[[ Records for this task open ]]

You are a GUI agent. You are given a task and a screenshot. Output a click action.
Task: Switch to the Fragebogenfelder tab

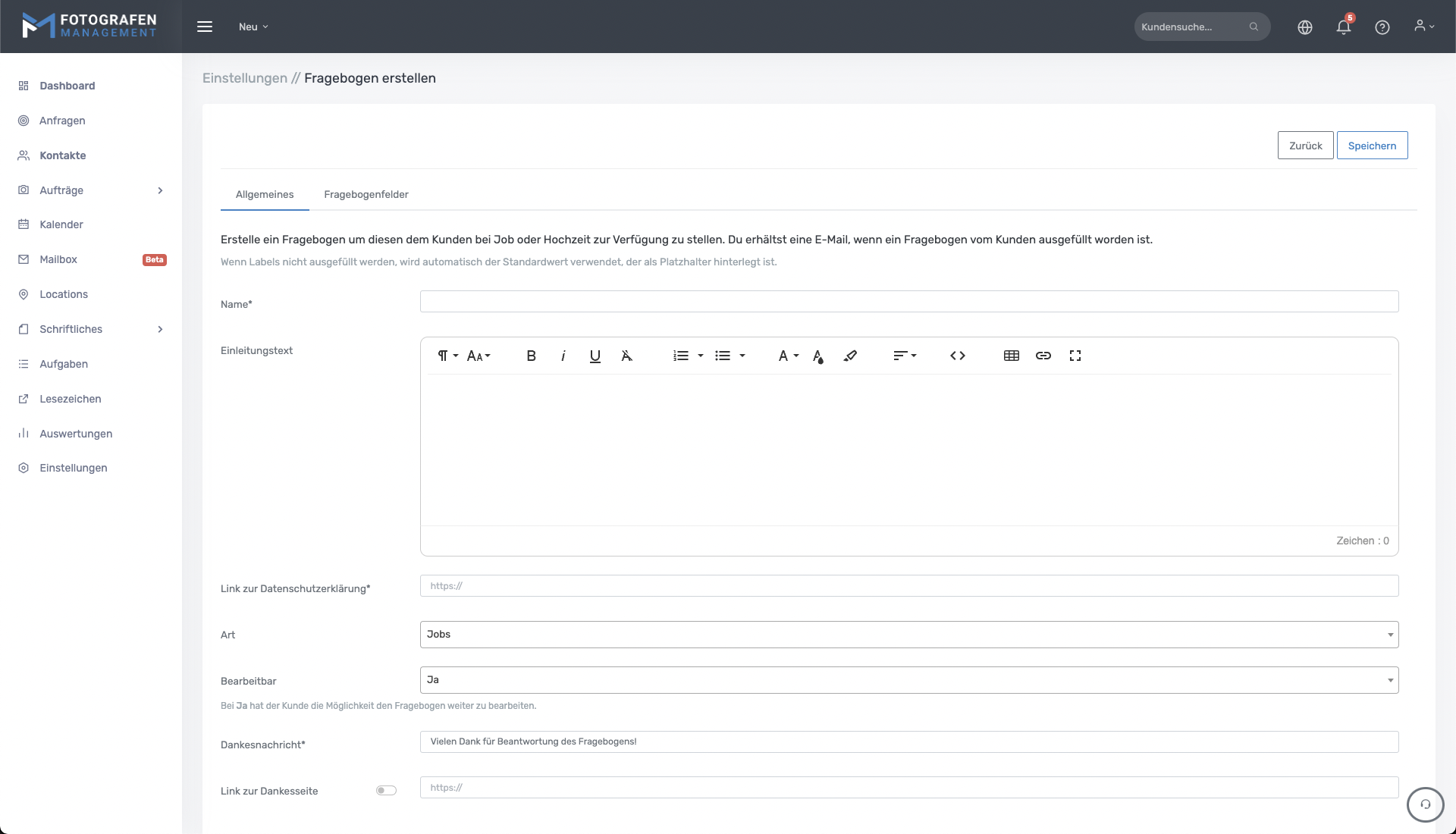pyautogui.click(x=366, y=194)
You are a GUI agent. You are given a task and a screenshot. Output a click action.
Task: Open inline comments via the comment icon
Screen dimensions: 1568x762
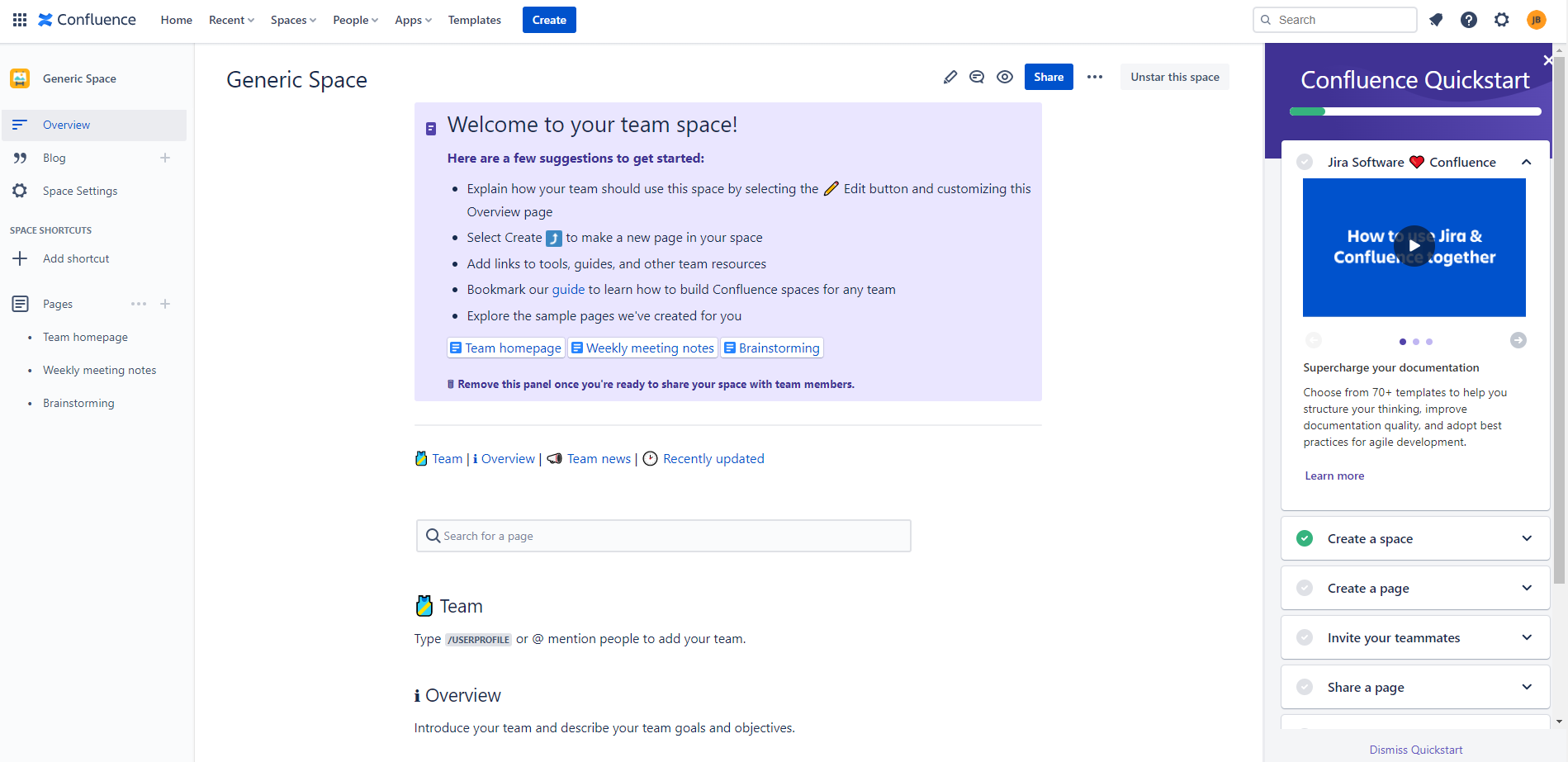[x=977, y=76]
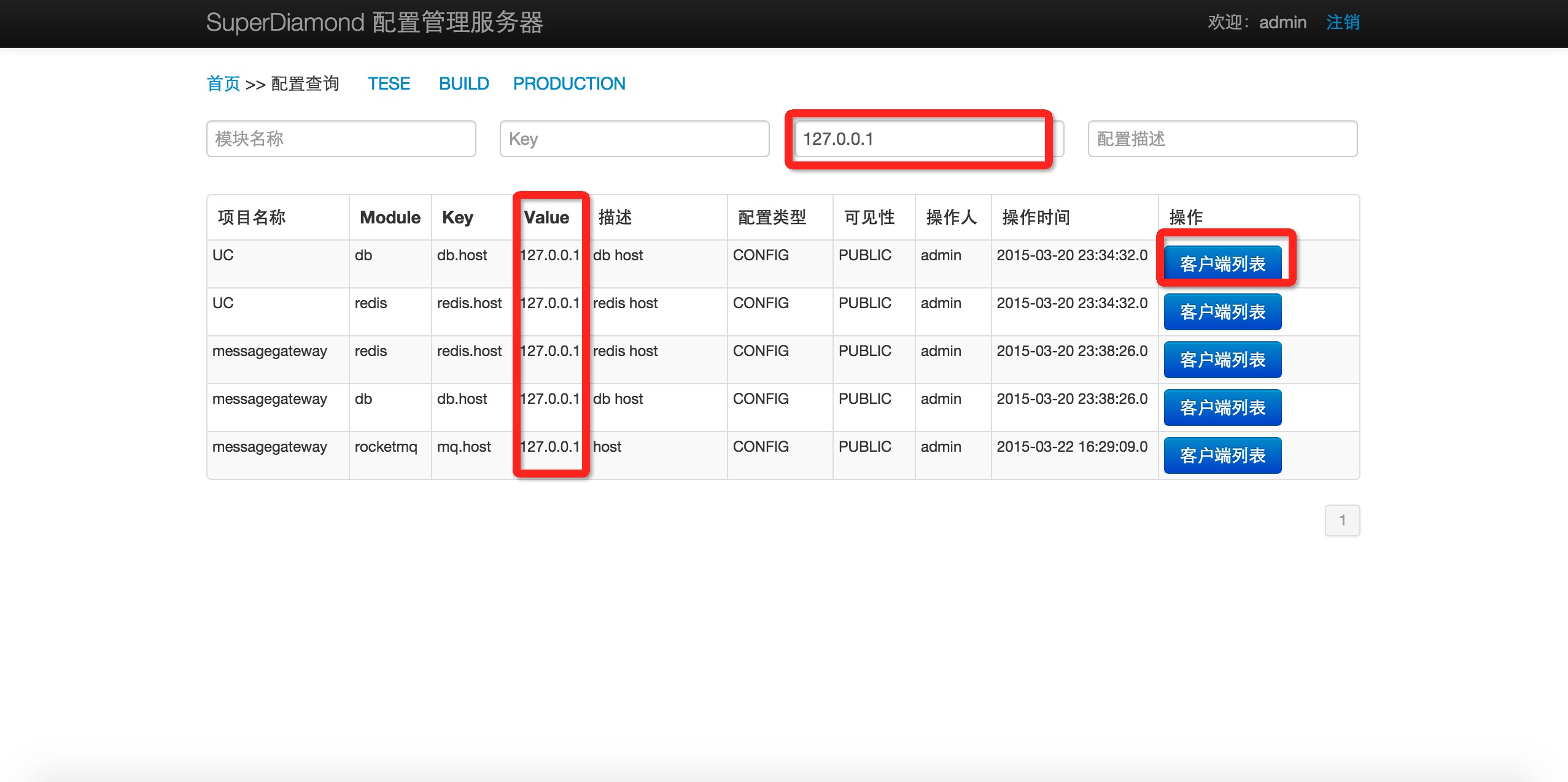The image size is (1568, 782).
Task: Focus the Key search field
Action: pyautogui.click(x=634, y=139)
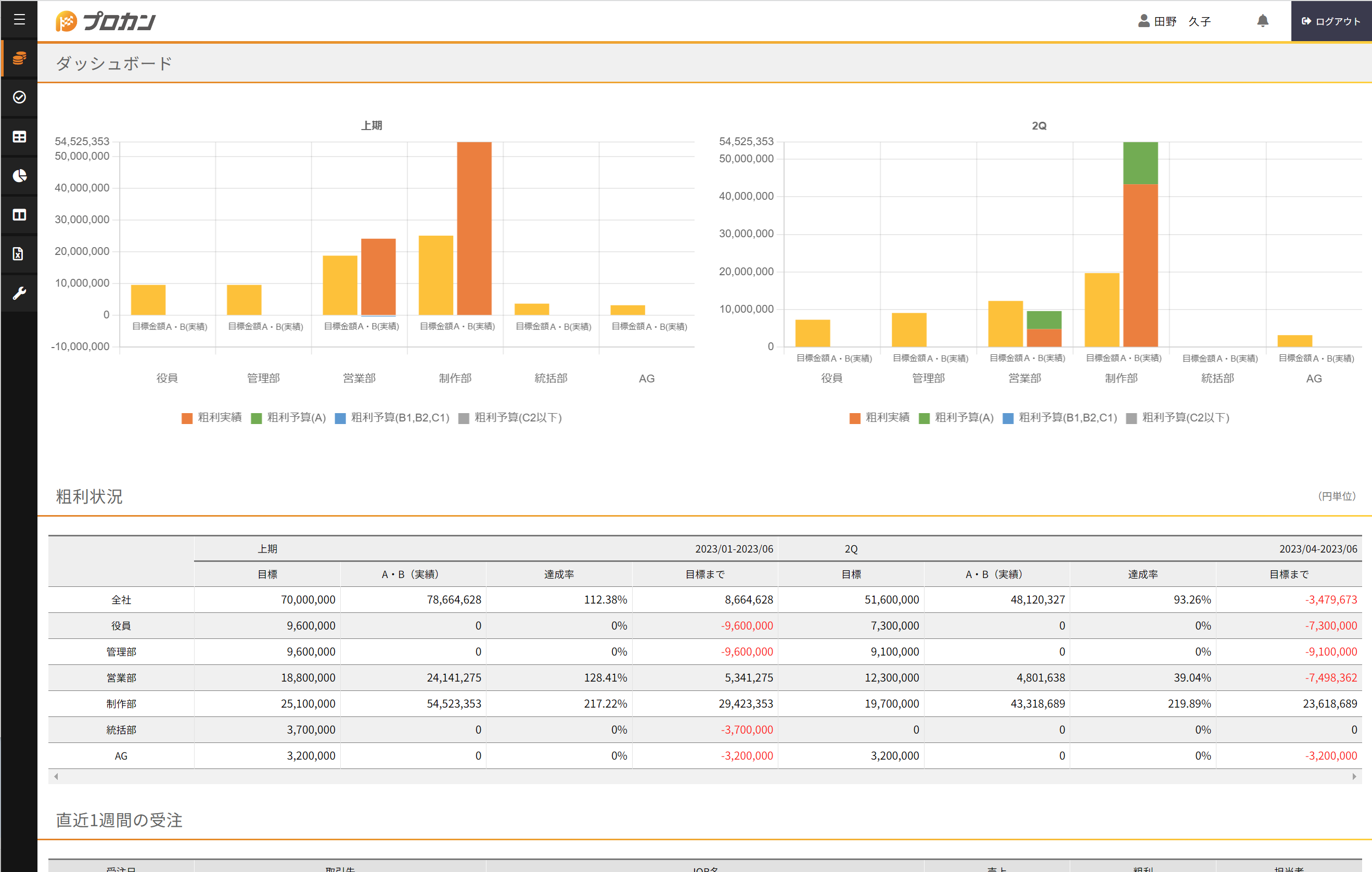Click the notification bell icon

point(1263,21)
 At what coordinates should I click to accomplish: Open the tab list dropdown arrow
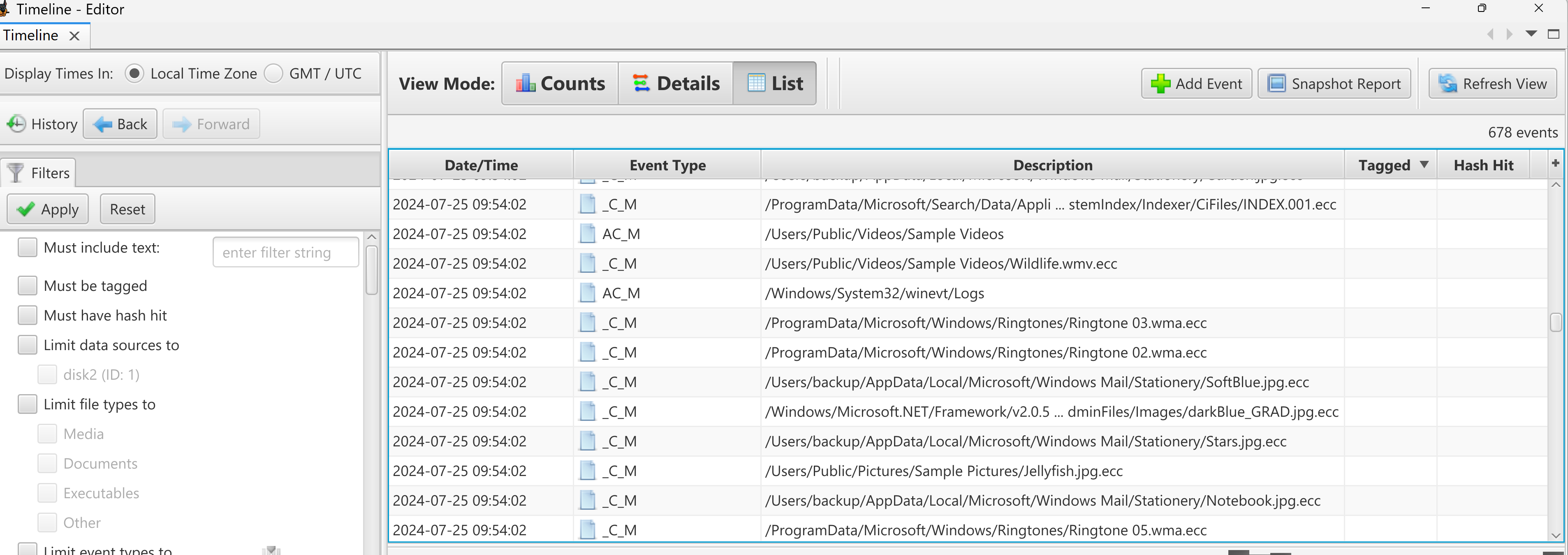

[[ Records for this task closed ]]

▶ _Exercise instructions_: Each record should be printed again precisely, though not its pictures.

▶ _Output of the task_:
You are a GUI agent. You are given a task and a screenshot. Output a click action.
Task: Switch to the Fragebogenfelder tab

pyautogui.click(x=366, y=194)
You are a GUI agent. You are given a task and a screenshot. Output a click action.
Task: Open inline comments via the comment icon
Screen dimensions: 1568x762
[x=977, y=76]
The image size is (1568, 782).
Task: Focus the Key search field
Action: pyautogui.click(x=634, y=139)
Click the notification bell icon

point(1263,21)
 At what coordinates should I click to accomplish: Open the tab list dropdown arrow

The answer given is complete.